Just read your Houston piece. Similar thing almost happened to me. I was taken around by these well-to-do Houston hosts in ’78 to various bars. 1st one had a sort of large Dixieland band called the Heart Beats, except that they weren’t particularly good musicians, would play a page of music and then stop playing. Turned out they were all heart surgeons. Then we went to a place where cowboys and girls did line dancing with little signs over the dance floor that said “Girls, if a cowboy asks you to dance, don’t say no. These shit kickers are shy.” Then to a bar filled with very wealthy black people. We were the only white people in there. Very polite with a trio from Detroit performing, and finally a Tex-Mex bar with lovely accordion music. That’s when the cops came in. I was warned to just look at the table, not look up under any circumstance. One by one Mexican clients were taken outside while the accordion played on. They weren’t coming back in. Finally someone shone a flashlight in my face. I looked up to see a woman cop holding the flashlight, and I couldn’t help but smile. Then a voice from behind me said, “Please get up, sir. And hold your hands away from your sides.” A hand started feeling my pockets then. When it touched my chest and felt something in my inside coat pocket the voice said from over my head and I’m 6′ 6″, this was a big cop, “What’s in your pocket?” I said I didn’t know and brought my hand over to see what it was. He yelled,”Don’t move your hands!” He reached around and pulled a calculator out of my pocket. After that I was allowed to sit down, and we left shortly after that. On the drive home I was told I had behaved well and that I was very lucky. From your story I can see I was.

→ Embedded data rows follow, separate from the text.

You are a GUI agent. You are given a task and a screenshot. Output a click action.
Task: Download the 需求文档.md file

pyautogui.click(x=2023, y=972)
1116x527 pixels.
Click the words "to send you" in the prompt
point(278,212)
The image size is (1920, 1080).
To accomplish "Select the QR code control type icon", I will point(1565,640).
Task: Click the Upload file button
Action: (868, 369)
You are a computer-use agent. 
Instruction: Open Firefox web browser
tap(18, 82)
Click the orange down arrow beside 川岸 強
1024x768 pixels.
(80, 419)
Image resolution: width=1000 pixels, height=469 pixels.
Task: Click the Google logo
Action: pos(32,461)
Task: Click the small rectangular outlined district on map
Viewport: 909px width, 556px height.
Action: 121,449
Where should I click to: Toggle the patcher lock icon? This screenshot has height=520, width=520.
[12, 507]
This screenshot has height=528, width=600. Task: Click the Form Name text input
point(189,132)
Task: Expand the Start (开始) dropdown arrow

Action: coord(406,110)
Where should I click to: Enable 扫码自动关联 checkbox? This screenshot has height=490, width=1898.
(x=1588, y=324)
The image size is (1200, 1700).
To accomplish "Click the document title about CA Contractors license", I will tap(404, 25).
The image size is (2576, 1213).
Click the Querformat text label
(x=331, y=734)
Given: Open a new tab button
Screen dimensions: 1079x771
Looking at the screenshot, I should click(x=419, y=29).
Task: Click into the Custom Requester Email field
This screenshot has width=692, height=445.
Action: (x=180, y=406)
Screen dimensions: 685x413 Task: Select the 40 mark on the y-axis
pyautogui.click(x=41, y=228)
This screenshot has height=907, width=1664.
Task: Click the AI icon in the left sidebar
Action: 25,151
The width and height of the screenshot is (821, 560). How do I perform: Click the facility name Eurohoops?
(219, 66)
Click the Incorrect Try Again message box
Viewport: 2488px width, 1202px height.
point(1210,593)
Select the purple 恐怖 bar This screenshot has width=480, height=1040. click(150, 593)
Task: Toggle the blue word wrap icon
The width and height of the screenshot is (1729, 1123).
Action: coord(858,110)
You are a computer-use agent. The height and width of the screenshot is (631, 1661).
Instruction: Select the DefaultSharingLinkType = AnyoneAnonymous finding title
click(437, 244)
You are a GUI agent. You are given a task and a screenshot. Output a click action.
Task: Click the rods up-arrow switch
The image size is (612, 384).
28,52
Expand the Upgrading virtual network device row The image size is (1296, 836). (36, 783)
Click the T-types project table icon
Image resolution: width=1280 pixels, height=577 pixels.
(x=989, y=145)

Last week, while I was at a dinner party at a friend’s place I met one of my host’s co-workers. Both these guys are academics that teach at Macquarie University here in Sydney and talk swung around to travel and the obligatory horror stories. My host mentioned my Huston story that he’d seen in this blog, at which his co-worker asked me what year, the incident happened. When I told him it was back 1980, he told me that he was working in Houston as an advisor to the Chief of Police in Houston at the same time. He said words to this effect, “you were very lucky, the police in Houston were out of control at that time.” “They were dropping people off bridges and planting evidence”. This fellow dinner guest then went on to tell me that it was common practice in those days for the policemen to carry “throwdowns”. Apparently a throwdown is an illegally obtained gun that can be “thrown down” at a crime scene to make matters worse for suspects. Like, “I had to shoot because he pulled a gun on me”.
So there you go. I wonder how many other people have had similar experiences in Houston? I also wonder if they, like me, have told hundreds of other people about what kind of place Houston is? When I hear people say they are going to America, I always warn them about Houston.